#### PASSAGE FOR REVIEW:
★ ★ ★ ★ ★ ★ ★

It’s anyone’s guess how much longer the Pentagon will be allowed to keep ordering more of these flying turkeys. It certainly won’t be half a century, but let’s just say that they’re spending, on acquisition, updating and maintenance of currently owned F-35s on an annual basis, one-tenth of the total predicted cost of the program. That would be $170 billion per year, which as accurate a figure as any.
Joe Biden seems happy to keep funding the F-35. But let’s us consider what he could he be spending all that wasted taxpayer money on if he just were to say, “Hey, this plane doesn’t work, and if it did it would only be for war against a class-one enemy power, which would be either Russia and China. We certainly don’t want or plan to be fighting either one of them, so let’s spend the money this year instead on infrastructure ($50 billion), bolstering Social Security ($50 billion) and tackling the worsening climate emergency ($70 billion).”

★ ★ ★ ★ ★ ★ ★

#### ENTRIES PROVIDED:
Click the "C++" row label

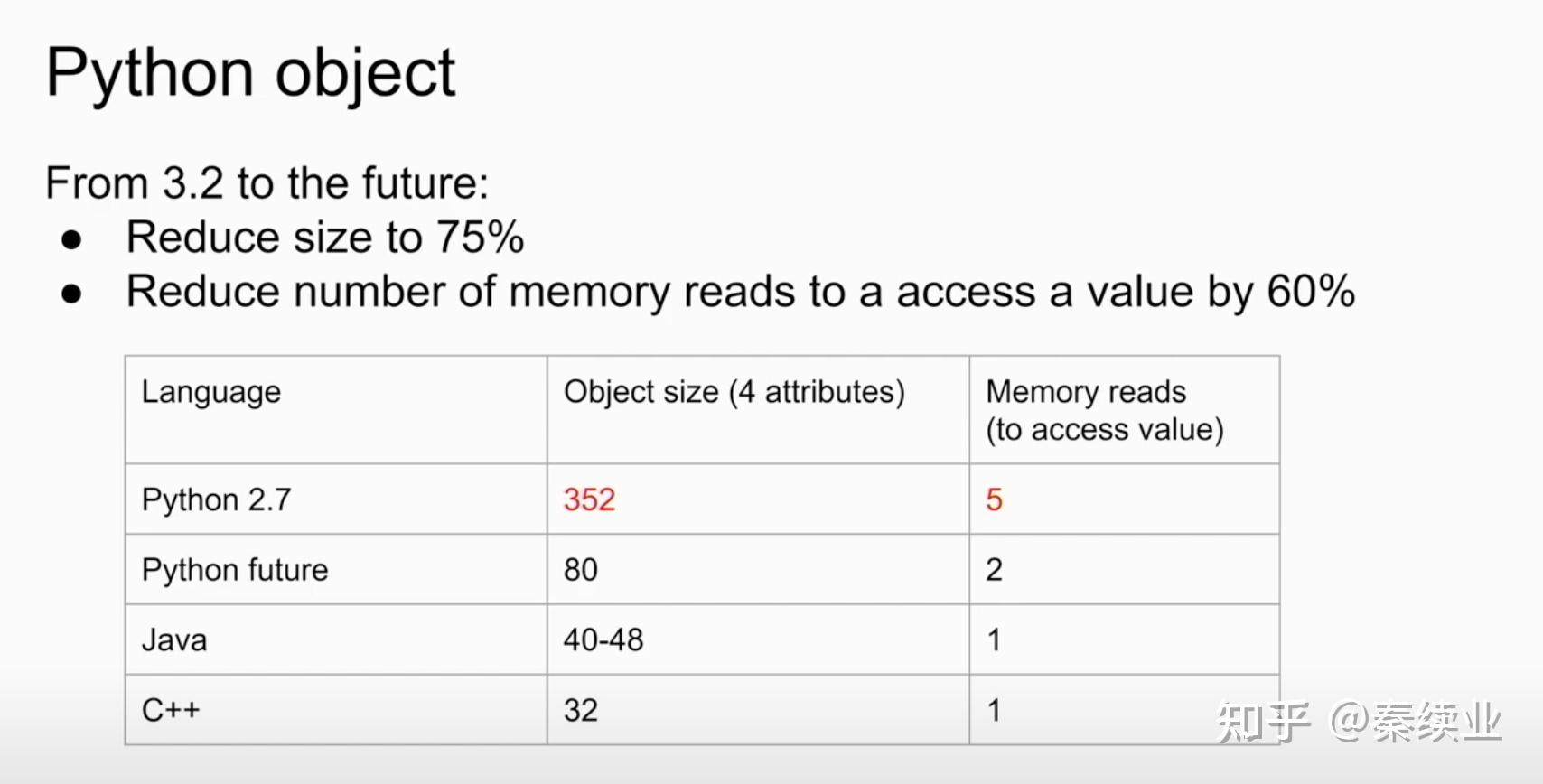[171, 710]
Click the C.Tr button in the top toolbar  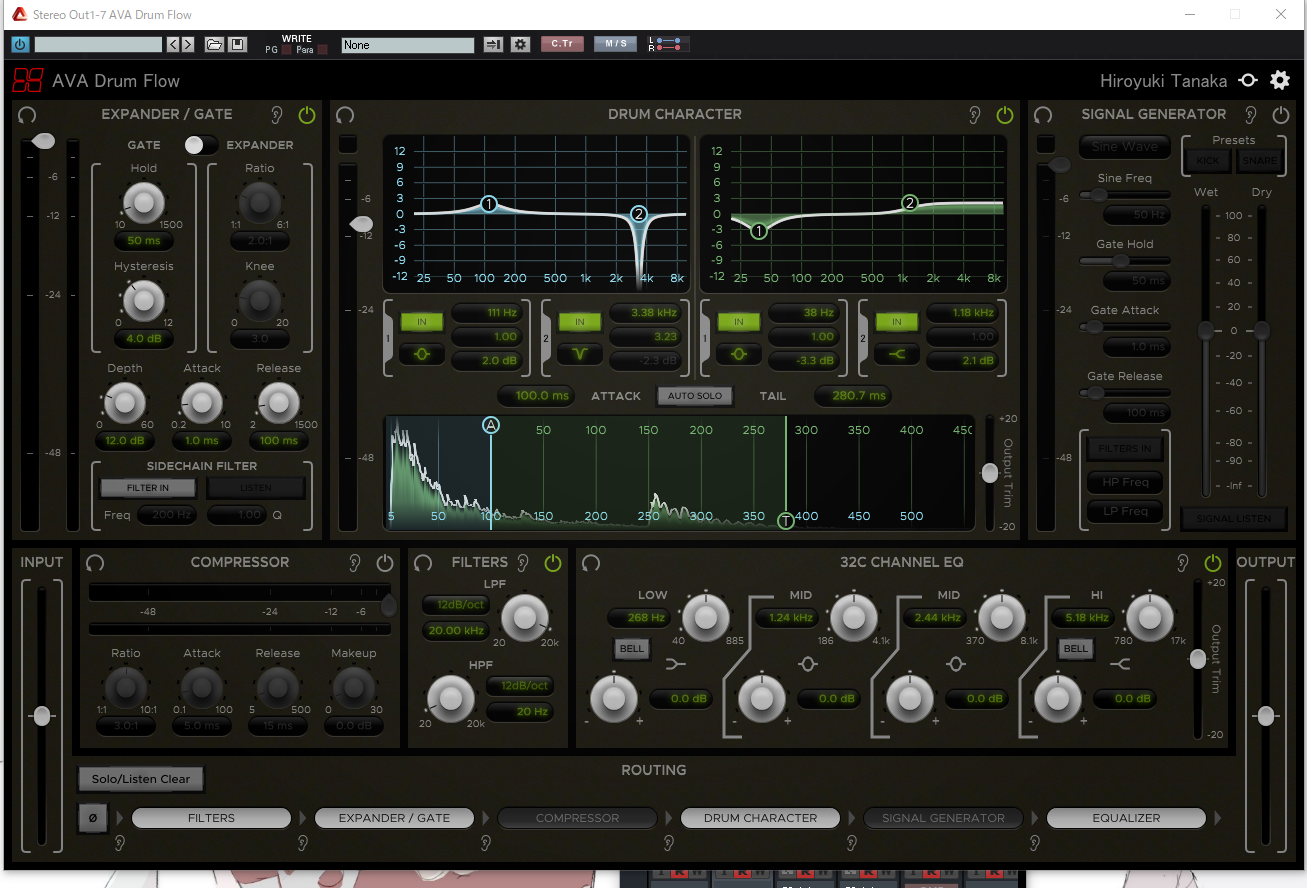[561, 44]
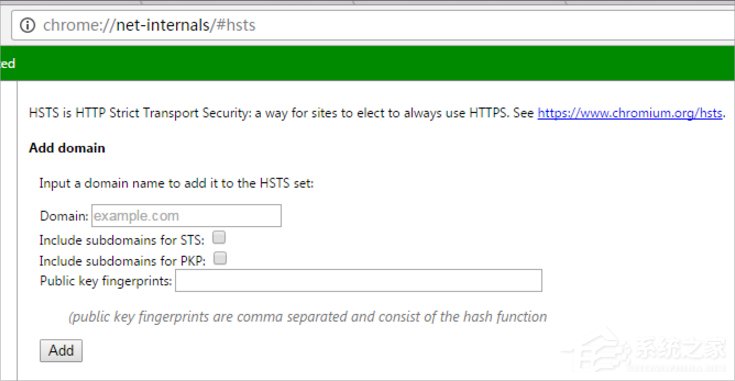Focus the chrome://net-internals address bar
The height and width of the screenshot is (381, 735).
tap(373, 25)
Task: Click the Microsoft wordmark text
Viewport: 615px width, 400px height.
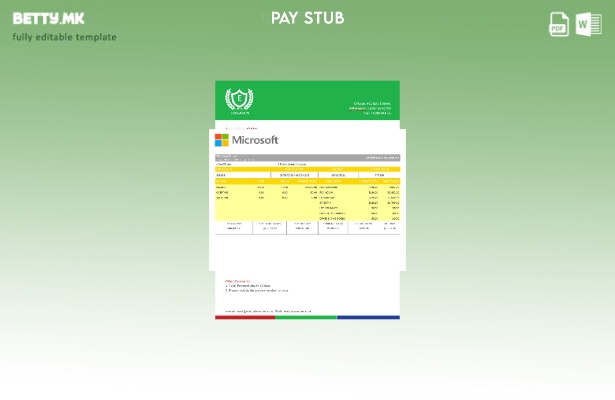Action: [x=255, y=140]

★ ★ ★ ★ ★ ★ ★

#### WHAT YOU NEED TO DO:
a) Reproduce the F-35 spending passage word for word, from "It’s anyone’s guess" up to and including "figure as any.".
b) Answer these questions using the F-35 spending passage:
(i) What fraction of the program's total predicted cost does the passage suppose is spent each year?
(ii) In the imagined statement by Joe Biden, how much would go to tackling the climate emergency?
(iii) Which two countries does the passage name as possible class-one enemy powers?
c) Continue the passage on F-35 spending from where it stops.

#### RESULTS FOR THE EXERCISE:
a)
It’s anyone’s guess how much longer the Pentagon will be allowed to keep ordering more of these flying turkeys. It certainly won’t be half a century, but let’s just say that they’re spending, on acquisition, updating and maintenance of currently owned F-35s on an annual basis, one-tenth of the total predicted cost of the program. That would be $170 billion per year, which as accurate a figure as any.

b)
(i) One-tenth.
(ii) $70 billion.
(iii) Russia and China.

c)
I’m sure we can figure out ways of taking even more out of the nation’s war budget to put to better use than lining the pockets of the arms industry. With the $6-trillion being poured into two “forever” wars in Iraq and Afghanistan finally gone on September 11, as Biden has decreed, given that we spent that much over the past two decades according to the “Costs of War” research of the Watson Foundation at Brown University, we should now be able to free up an average of $300 billion per year going forward from the current Biden Pentagon Budget proposal of $750 billion for the Pentagon’s and related other military agencies’ activities.
I’ll leave it to you, dear readers, to decide where you want to have the feds spend those extra hundreds of billions of dollars.
As for me, I think I’ll focus my time looking at the remaining $250 billion in the Pentagon’s bloated budget for the next fiscal year. I’m sure by doing things like mothballing 90% of our nuclear force, including land-based missiles, nuclear missile-firing submarines and the strategic bomber force, closing all our bases overseas, shutting down undeclared incursions and drone campaigns all over the globe, mothballing all those nuclear aircraft carrier fighting groups that are only good for “projecting power” which nobody needs done, and then furloughing at least 75% of our men and women in uniform — especially the overpaid and overstaffed senior military officers. (We could use some of the save funds to pay for job paying in productive, instead of destructive occupations.)
That should pare the military budget down to a peacetime level of well under $100 billion. I’ll get back with the details of those proposed cuts in a subsequent article.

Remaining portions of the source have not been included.